WHAT YOU HAVE TO DO —
The expected output is the exact lines from the one containing "Line Jump (54, 1914)" through the end of the data, inclusive, and nothing else.

++++ RECORD EXTRACTS

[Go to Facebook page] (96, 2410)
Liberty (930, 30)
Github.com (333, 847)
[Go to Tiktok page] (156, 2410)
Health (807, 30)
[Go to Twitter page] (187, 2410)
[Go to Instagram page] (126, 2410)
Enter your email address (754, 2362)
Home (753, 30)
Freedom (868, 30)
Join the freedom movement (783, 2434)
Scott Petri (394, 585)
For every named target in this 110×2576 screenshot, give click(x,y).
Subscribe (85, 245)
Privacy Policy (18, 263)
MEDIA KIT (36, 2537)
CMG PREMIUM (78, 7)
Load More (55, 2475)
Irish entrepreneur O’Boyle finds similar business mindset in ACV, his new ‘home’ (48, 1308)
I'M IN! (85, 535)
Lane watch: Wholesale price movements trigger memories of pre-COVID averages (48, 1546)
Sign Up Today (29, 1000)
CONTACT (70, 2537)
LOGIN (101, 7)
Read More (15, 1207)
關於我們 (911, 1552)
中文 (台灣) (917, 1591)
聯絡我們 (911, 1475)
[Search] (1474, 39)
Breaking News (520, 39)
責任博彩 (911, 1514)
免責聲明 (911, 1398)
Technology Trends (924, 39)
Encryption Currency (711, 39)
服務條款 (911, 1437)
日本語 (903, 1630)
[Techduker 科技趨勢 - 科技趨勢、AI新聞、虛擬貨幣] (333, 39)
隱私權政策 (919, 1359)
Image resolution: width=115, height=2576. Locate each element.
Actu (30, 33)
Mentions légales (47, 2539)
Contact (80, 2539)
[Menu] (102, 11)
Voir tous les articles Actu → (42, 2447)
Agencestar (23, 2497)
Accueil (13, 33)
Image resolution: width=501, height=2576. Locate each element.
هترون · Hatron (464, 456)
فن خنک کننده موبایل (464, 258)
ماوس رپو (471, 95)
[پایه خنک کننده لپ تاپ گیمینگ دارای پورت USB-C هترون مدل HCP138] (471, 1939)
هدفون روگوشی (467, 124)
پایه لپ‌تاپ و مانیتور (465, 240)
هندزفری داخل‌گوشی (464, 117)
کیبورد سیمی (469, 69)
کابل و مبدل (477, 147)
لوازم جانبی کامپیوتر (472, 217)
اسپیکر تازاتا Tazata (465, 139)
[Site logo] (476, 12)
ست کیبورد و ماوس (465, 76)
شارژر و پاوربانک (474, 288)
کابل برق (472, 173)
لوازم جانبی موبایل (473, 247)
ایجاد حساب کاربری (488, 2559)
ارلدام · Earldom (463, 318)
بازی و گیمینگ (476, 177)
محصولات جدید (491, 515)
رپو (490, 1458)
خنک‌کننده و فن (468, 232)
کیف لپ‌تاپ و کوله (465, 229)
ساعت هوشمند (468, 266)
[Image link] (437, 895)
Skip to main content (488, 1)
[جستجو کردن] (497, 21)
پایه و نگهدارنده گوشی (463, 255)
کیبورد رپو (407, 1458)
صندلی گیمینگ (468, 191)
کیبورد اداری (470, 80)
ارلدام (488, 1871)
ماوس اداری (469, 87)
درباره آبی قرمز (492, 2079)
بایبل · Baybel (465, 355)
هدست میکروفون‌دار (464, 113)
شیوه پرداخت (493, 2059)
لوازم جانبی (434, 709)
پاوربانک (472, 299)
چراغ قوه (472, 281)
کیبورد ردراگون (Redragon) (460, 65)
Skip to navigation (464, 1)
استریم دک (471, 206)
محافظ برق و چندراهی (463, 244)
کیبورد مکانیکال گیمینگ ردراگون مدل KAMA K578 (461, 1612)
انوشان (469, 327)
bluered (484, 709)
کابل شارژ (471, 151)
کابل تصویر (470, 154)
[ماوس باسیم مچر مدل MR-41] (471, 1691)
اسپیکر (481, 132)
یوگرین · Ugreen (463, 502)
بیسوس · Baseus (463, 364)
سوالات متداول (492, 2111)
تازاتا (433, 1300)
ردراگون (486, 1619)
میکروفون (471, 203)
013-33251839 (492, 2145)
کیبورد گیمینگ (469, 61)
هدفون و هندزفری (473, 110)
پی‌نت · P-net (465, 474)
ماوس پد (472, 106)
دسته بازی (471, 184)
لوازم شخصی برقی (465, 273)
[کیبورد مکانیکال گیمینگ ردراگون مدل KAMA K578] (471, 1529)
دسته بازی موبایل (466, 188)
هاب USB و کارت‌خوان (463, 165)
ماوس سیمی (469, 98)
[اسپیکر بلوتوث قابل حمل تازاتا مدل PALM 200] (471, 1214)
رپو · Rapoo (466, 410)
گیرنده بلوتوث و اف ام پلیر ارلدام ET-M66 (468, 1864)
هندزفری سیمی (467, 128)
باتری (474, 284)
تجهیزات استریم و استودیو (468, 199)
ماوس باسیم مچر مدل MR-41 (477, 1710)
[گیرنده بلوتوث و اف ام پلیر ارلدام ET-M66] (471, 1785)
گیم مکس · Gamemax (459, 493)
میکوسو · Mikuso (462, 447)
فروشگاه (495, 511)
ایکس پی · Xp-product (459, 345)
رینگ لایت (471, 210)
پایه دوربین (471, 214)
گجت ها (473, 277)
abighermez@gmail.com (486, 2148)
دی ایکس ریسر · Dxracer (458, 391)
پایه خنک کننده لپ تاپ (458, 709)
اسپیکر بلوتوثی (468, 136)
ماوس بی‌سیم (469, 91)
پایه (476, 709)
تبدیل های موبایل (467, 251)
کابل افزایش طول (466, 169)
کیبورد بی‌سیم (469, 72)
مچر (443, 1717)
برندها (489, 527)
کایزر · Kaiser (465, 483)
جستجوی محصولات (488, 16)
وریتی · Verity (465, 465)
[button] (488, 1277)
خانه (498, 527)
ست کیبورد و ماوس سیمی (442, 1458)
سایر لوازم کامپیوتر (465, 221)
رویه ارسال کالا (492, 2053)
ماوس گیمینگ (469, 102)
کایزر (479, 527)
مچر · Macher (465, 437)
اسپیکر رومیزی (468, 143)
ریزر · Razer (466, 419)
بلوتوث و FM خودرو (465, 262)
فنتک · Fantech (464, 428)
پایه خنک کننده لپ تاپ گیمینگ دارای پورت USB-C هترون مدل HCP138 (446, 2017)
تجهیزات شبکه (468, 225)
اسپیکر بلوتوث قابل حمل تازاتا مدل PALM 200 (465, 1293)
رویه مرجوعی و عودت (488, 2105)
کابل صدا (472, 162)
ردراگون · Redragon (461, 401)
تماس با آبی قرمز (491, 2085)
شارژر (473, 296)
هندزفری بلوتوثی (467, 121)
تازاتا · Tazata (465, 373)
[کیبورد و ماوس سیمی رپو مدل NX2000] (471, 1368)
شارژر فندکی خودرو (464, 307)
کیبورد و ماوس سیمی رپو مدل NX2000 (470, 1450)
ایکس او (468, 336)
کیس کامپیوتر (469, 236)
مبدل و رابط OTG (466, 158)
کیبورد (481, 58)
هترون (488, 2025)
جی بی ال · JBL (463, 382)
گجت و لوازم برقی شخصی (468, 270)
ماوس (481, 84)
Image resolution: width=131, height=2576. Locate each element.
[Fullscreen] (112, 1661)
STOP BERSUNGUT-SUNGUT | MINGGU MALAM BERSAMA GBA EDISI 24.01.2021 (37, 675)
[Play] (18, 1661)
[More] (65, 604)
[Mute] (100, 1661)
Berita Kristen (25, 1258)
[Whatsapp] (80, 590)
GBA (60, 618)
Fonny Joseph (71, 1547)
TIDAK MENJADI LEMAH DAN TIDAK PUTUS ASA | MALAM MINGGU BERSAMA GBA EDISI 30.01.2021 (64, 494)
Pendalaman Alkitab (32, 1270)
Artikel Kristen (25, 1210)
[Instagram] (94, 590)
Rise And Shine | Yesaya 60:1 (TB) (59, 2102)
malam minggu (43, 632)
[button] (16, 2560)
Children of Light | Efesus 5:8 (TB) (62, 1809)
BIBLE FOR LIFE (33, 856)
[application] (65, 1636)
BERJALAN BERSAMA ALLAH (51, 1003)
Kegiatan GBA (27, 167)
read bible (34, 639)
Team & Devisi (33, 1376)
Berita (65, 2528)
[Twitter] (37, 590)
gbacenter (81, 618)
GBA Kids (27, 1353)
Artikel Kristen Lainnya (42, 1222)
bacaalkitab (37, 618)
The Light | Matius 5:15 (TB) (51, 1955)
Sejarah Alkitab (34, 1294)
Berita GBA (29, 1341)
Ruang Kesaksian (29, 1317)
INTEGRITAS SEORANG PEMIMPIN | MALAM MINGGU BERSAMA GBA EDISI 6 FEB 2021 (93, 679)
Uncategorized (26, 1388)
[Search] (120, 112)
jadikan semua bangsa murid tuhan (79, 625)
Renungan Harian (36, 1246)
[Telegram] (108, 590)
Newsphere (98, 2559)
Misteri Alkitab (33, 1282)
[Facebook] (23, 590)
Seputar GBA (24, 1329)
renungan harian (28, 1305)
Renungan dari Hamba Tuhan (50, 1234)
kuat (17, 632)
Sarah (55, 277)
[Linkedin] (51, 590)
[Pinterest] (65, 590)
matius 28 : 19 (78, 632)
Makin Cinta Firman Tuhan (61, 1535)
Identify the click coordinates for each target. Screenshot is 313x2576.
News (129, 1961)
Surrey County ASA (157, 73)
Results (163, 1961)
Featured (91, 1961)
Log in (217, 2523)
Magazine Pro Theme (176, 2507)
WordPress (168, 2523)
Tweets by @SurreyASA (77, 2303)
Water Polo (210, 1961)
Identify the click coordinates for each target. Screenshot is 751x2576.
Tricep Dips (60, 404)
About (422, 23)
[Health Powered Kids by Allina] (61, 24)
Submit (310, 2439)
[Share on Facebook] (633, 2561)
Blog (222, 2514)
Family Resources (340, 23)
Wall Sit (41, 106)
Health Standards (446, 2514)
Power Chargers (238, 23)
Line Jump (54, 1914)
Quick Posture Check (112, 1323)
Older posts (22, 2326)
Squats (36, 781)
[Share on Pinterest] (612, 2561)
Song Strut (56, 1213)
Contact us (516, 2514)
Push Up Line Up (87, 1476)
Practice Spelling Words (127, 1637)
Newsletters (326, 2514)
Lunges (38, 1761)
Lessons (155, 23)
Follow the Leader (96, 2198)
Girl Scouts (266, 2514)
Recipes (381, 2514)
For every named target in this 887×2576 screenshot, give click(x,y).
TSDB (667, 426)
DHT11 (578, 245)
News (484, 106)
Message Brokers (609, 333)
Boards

++++++++

THE COMPLETED TASK —
Line Jump (54, 1914)
Quick Posture Check (112, 1323)
Older posts (22, 2326)
Squats (36, 781)
[Share on Pinterest] (612, 2561)
Song Strut (56, 1213)
Contact us (516, 2514)
Push Up Line Up (87, 1476)
Practice Spelling Words (127, 1637)
Newsletters (326, 2514)
Lunges (38, 1761)
Lessons (155, 23)
Follow the Leader (96, 2198)
Girl Scouts (266, 2514)
Recipes (381, 2514)
For every named target in this 887×2576 screenshot, give click(x,y).
TSDB (667, 426)
DHT11 (578, 245)
News (484, 106)
Message Brokers (609, 333)
Boards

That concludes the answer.